Page 1 of 1

Surrogate key generation problem

Posted: Sun Aug 28, 2005 8:12 am
by balajisr
I have two links namely customers,maxcustomer.

customer link outputs all customer present in sequential file named customer.txt which has 1000 rows.
maxcustomer link outputs maximum customerid present in sequential file customer.txt.

I need to generate surrogate key for the customer dimension such that surrogate key starts from (maxcustomerid + 1).

i decided to use transformer to calculate surrogate key.So, in transformer i need to have maxcustomerid.But transformer takes only one link as input so i needed to merge customer link and maxcustomerlink.

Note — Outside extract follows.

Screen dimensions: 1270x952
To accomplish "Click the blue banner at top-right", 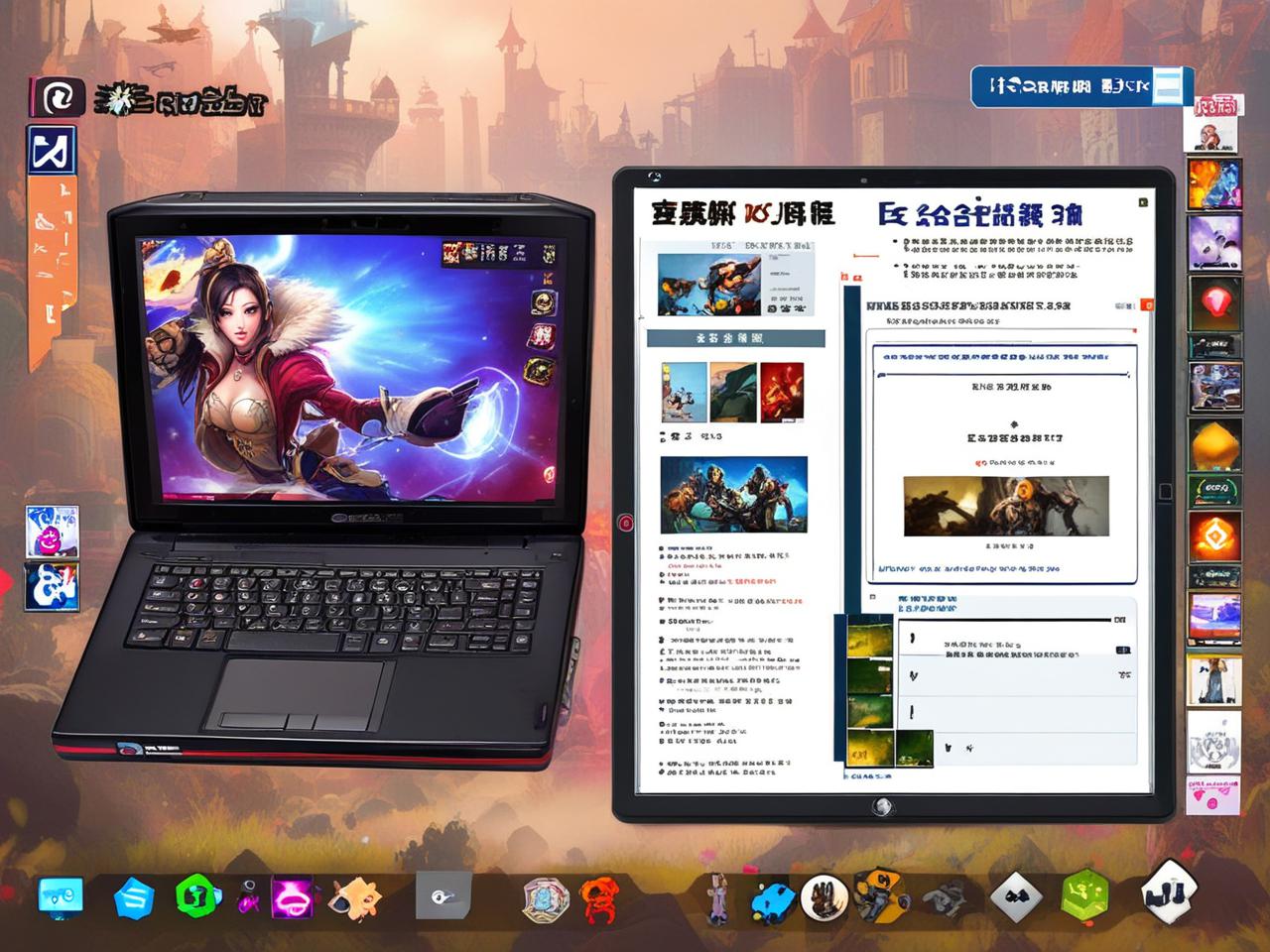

For merging two links I decided to go for lookup stage.Lookup stage outputs all columns of customers + one column containing the maxcustomerid.In Lookup stage conditions dialog i had given lookfailure to "continue".The lookup suceeds for one row and i get maxcustomerid,but for rest of rows where lookup fails i get maxcustomerid to be 0.I want the maxcustomerid to be present in all rows so that in transformer stage i can generate surrogate key as (maxcustomerid + inrownumber)

Is my approach correct or am i making any basic mistake?
Please guide me.

Regards
Balaji

Posted: Mon Aug 29, 2005 1:47 am
by elavenil
Maximum customer id file should have a key column, which can be dummy column and get maximum customer id based on this dummy column. And Dummy column should exist in the Customer input as well and the value for this dummy column should be the same in Customers input and lookup so that maximum customer id would be available for all rows.

HTWH.

Regards
Saravanan

Posted: Mon Aug 29, 2005 2:05 am
by ray.wurlod
Probably the easiest-to-understand way is to pre-store the maximum value in an earlier job (perhaps into a DataSet). Then pick up this value is a Lookup stage that precedes the Transformer stage, delivering the same value for every row processed. However, if you're going to work in the parallel environment, how will you guarantee that unique surrogate key values are generated across all processing nodes?

Check out the Surrogate Key Generator stage; it solves most of your problems, including being able to set a starting value.

Posted: Mon Aug 29, 2005 9:25 am
by balajisr
Thanks for your responses. It was very useful.

I have checked surrogate generator stage. It can accept values hardcoded or job parameter.

Values can be given to job parameter in design time or before the job run when it asks for value to be given. In both the cases i hardcode the value in the job parameter.

Is there any way i can get a value from the stage and assign to job parameter dynamically assuming the stage link outputs only one row and one column?

Regards
Balaji